Император Цезарь Флавий Юстиниан… привет Трибониану, своему квестору.
«И это воистину великая весть, на веки вперёд определившая будущее человечества в правовой сфере взаимоотношений, с одной стороны воспаляет гордостью и отрадно слышать то, что причины, приведшие к этому решению, крылись в глубине веков далёких, и получается, что основания этого посыла в будущее, создание сводов законов, более чем фундаментальные, но с другой стороны, крайне печально осознавать то, что для этого потребовалось столько веков времени.

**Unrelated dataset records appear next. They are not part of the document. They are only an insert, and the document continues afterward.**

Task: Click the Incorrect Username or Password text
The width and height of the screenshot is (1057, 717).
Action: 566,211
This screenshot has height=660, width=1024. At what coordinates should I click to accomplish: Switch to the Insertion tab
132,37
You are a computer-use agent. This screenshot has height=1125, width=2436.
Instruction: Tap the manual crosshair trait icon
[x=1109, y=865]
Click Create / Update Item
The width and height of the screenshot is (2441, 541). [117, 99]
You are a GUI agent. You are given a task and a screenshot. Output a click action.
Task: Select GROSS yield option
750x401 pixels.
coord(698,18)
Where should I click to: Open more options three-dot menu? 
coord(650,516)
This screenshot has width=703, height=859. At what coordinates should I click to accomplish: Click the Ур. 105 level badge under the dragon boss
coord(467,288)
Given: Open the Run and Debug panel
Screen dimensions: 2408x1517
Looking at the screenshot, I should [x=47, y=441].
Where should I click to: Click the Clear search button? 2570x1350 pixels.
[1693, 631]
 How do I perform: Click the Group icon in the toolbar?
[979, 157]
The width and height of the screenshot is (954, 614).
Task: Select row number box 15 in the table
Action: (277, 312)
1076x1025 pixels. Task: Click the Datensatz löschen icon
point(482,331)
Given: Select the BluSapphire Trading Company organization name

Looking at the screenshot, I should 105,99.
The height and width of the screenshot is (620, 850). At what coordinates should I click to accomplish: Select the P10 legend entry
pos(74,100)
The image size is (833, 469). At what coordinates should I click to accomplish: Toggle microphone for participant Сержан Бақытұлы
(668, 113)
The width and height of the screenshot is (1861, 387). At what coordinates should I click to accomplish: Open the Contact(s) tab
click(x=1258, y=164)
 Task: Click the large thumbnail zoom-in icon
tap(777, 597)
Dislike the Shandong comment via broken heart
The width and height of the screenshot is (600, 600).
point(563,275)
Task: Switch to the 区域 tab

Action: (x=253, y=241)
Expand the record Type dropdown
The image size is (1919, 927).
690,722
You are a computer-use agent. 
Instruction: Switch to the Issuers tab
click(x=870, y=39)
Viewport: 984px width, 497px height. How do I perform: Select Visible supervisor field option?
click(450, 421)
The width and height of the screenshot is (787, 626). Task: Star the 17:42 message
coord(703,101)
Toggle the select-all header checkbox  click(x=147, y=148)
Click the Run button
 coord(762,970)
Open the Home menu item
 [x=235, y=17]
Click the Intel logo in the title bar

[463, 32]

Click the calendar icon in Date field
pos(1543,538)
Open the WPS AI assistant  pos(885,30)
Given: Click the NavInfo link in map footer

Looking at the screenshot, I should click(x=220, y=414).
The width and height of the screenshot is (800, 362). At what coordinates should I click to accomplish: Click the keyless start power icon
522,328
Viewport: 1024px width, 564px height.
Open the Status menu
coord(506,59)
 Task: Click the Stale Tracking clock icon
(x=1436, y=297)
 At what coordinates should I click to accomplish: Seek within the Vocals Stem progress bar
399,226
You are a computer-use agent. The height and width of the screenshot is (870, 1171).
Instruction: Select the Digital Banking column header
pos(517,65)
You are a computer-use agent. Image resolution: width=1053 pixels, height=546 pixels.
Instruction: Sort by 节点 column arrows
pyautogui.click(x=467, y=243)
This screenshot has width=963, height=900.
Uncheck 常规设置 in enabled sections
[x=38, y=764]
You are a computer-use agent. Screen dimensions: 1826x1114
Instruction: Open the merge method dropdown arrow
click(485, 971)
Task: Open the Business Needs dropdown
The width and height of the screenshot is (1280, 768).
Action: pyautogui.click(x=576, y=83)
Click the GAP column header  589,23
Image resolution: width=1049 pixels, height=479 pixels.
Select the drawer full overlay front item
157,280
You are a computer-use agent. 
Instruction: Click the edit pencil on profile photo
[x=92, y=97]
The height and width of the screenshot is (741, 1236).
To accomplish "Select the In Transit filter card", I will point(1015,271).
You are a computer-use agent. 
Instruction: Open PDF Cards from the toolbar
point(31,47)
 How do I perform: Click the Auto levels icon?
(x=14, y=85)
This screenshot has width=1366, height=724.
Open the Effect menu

Ну а ещё безрадостней услышать, что стало толчком для всего этого, несомненно, богоугодного дела. И как это неудивительно теперь приходиться слышать, то самый что ни на есть пустяк – человеческое я, со своими злоупотреблением своего положения и имеющими на тот момент законами. И единственное, что смягчает сердечную боль от этого знания, так это то, что всё это происходило во времена трагические, со своим сломом вех жизни и их устоев».